I was reading some of my friends’ Facebook posts over the weekend. A few had been in the military in their younger days, and they posted photos of themselves in uniform for Memorial Day. Another friend chided them in one of her posts, saying that she’d be happy to honor them on Veterans Day, but that they needed to learn the meaning of Memorial Day.
I disagreed with her (I wasn’t the only one and the debate on her page was already heated, so I didn’t get into it there). For some veterans, photos of themselves bring back memories of friends and comrades lost in war, and they seek to honor those lost by posting those photos.
That was brought out to me even more Monday night when I watched a movie called “Memorial Day.” The story line is that on Memorial Day in 1995 in Minnesota, a 13-year-old boy finds his grandfather’s World War II footlocker and bugs his grandfather into telling him about souvenirs he finds in the box. A German pistol, a piece of shrapnel, and an old photo of his grandfather and his best friend, who was killed, bring back memories the older man has kept buried for many years. What makes the movie special is that it goes back and forth between 1995 and 2005 when the 13-year-old is a 23-year-old soldier serving in Iraq, collecting his own souvenirs and relating them to what his grandfather had told him.

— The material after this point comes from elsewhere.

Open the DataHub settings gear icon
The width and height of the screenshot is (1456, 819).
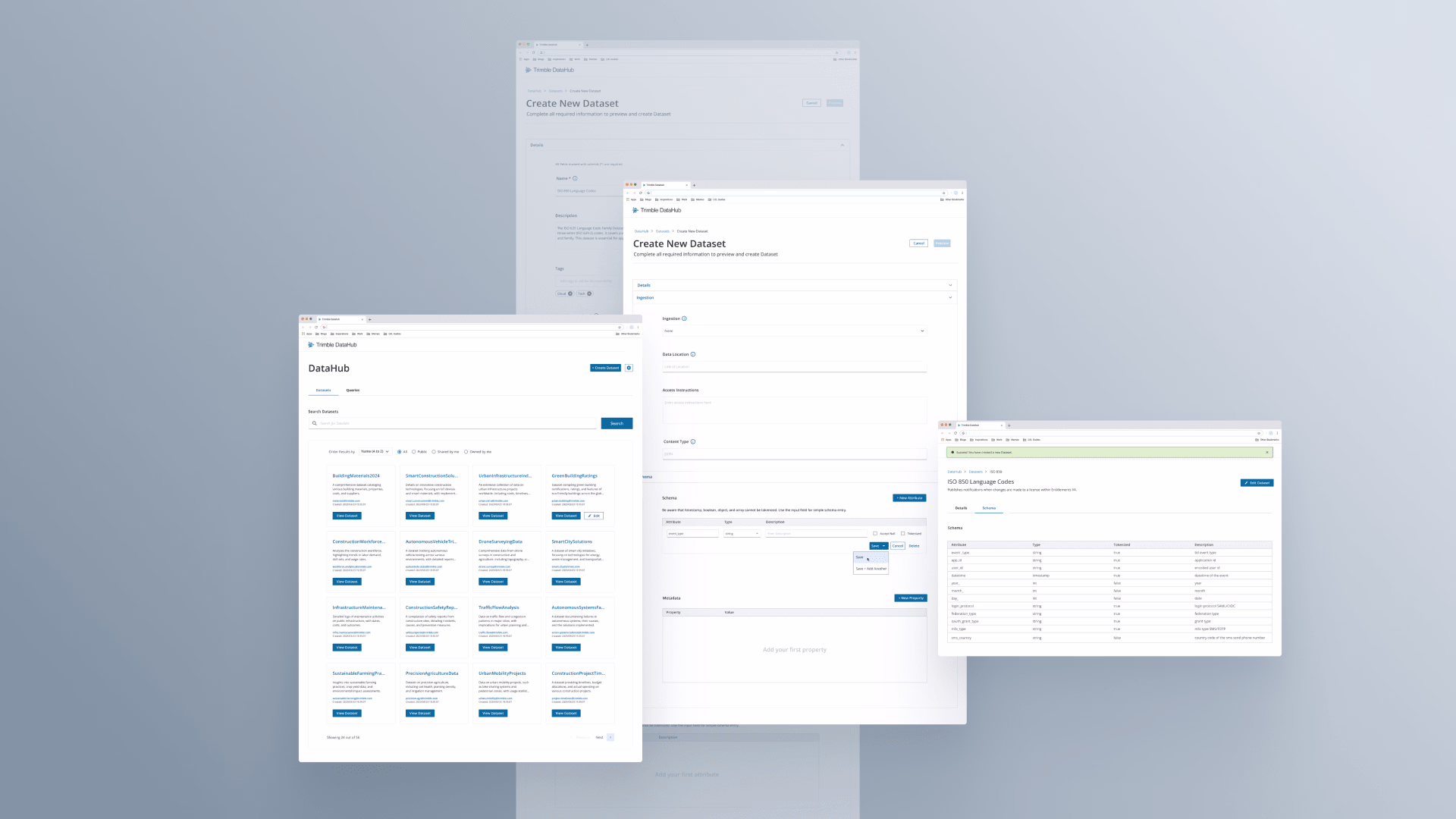pyautogui.click(x=629, y=368)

I grew up during the Vietnam War. Luckily for me, I was too young to get drafted and the war ended the year I graduated from high school. But I have older friends from church who served in Vietnam. Over the years, I’ve tried to get them to talk to me about Vietnam, but they have refrained. Their response is always that you had to have been there to understand what they would say, and they just couldn’t talk to someone who was never there.

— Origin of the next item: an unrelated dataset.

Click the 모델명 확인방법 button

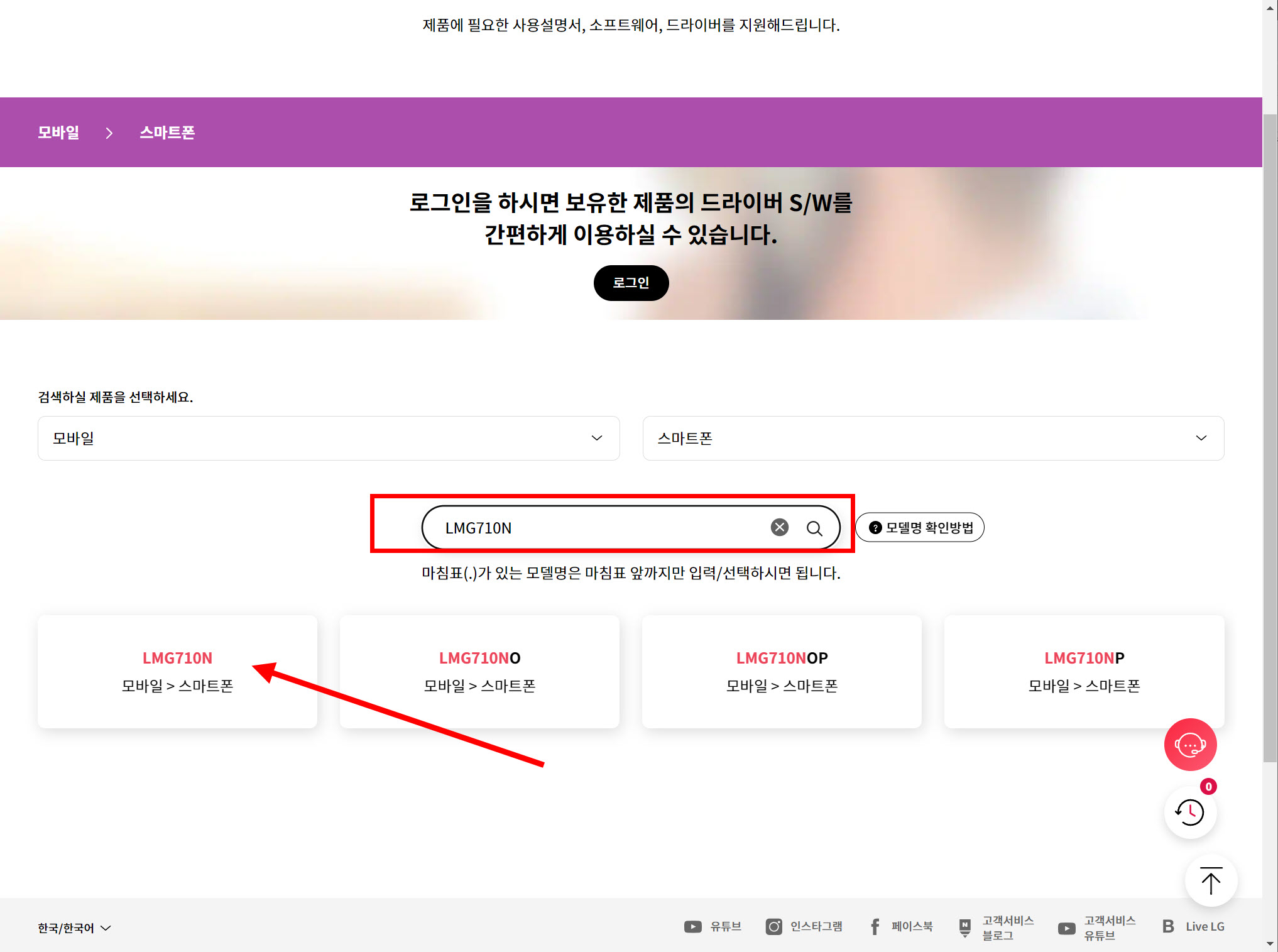(920, 527)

It was the same way with my dad. He kept a footlocker with his Army records and memorabilia up in the attic of my family’s house. I stumbled over it one time when I was looking for something else in the attic, and asked him about it, but he never would say very much. I knew that my grandfather had owned a newspaper in Cuthbert, and that my dad had worked there after high school. I also knew that the Army had made use of his newspaper experience because he had helped print the U. S. Army newspaper in the Philippines after the U. S. retook the islands. But I could never get him to talk to me about what it was like during the war.
One of the ideas the movie I watched brought out is that it is important for our veterans to talk about their experiences, not only for their own benefit in dealing with what they experienced, but even more to relate to our younger generations that war is not glamorous and that fighting is something that should be avoided if at all possible. Defending our nation in time of war is a proud and honorable tradition, but isn’t something that should be taken lightly.
We need to hear those stories, and we need to hear them soon. World War II veterans are now in their 90’s and it is estimated that an average of 1,200 veterans are dying each day. Korean War veterans are in their 80’s, and it is estimated that an average of 1,000 veterans are dying each day. Vietnam War veterans are in their 60’s and an estimated 390 are dying each day. On Memorial Day we honor those who gave their lives for this country, but we also need to honor the memories of those who survived, because only they can really tell us about those who were lost.